--- Stored data ---

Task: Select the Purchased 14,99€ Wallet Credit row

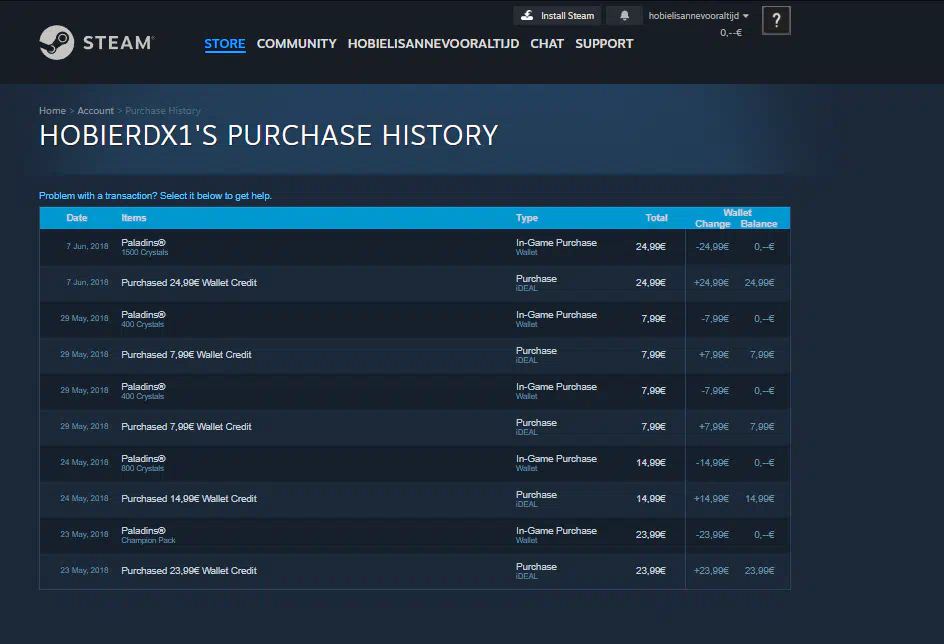Action: tap(189, 499)
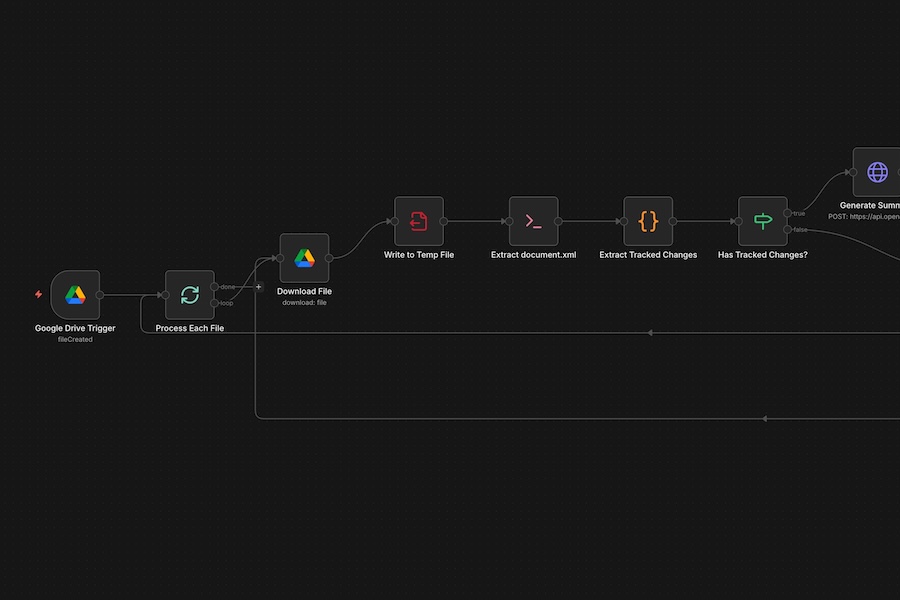Select the Has Tracked Changes signpost icon
Viewport: 900px width, 600px height.
tap(763, 221)
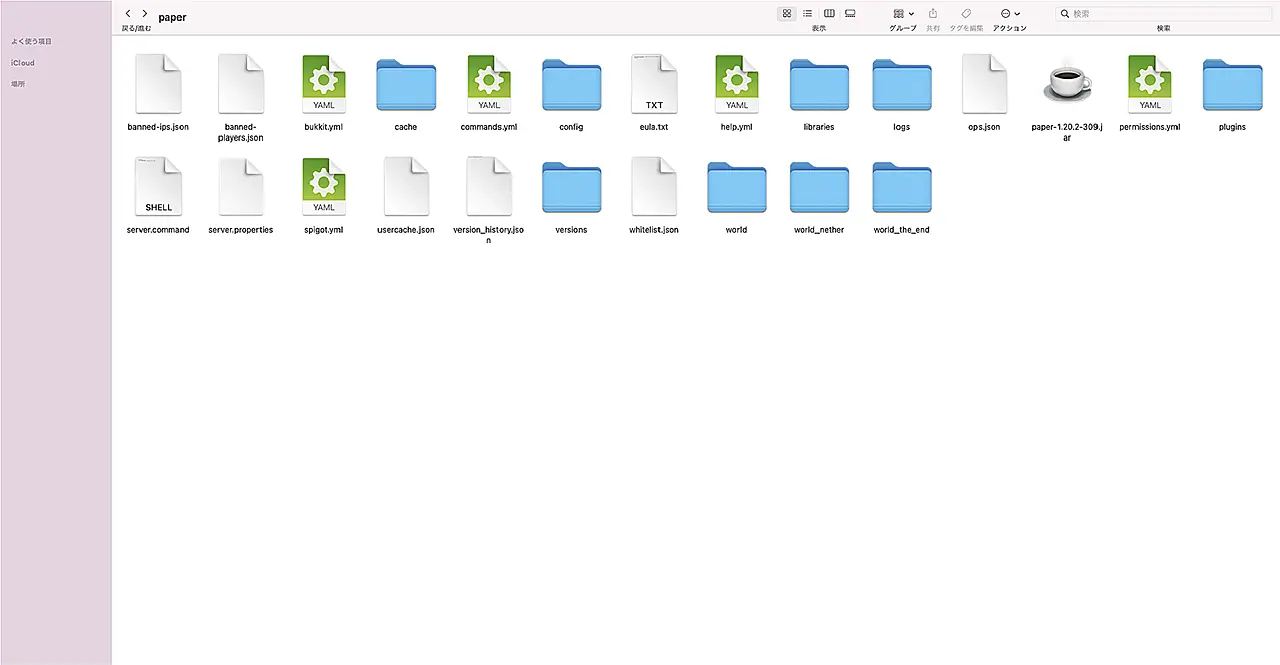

---

**Task:**
What is needed is an exact copy of every entry, with the pictures removed.

**Output of the exercise:**
Task: Select the Purchased 14,99€ Wallet Credit row

Action: tap(189, 499)
Select the Has Tracked Changes signpost icon
Viewport: 900px width, 600px height.
tap(763, 221)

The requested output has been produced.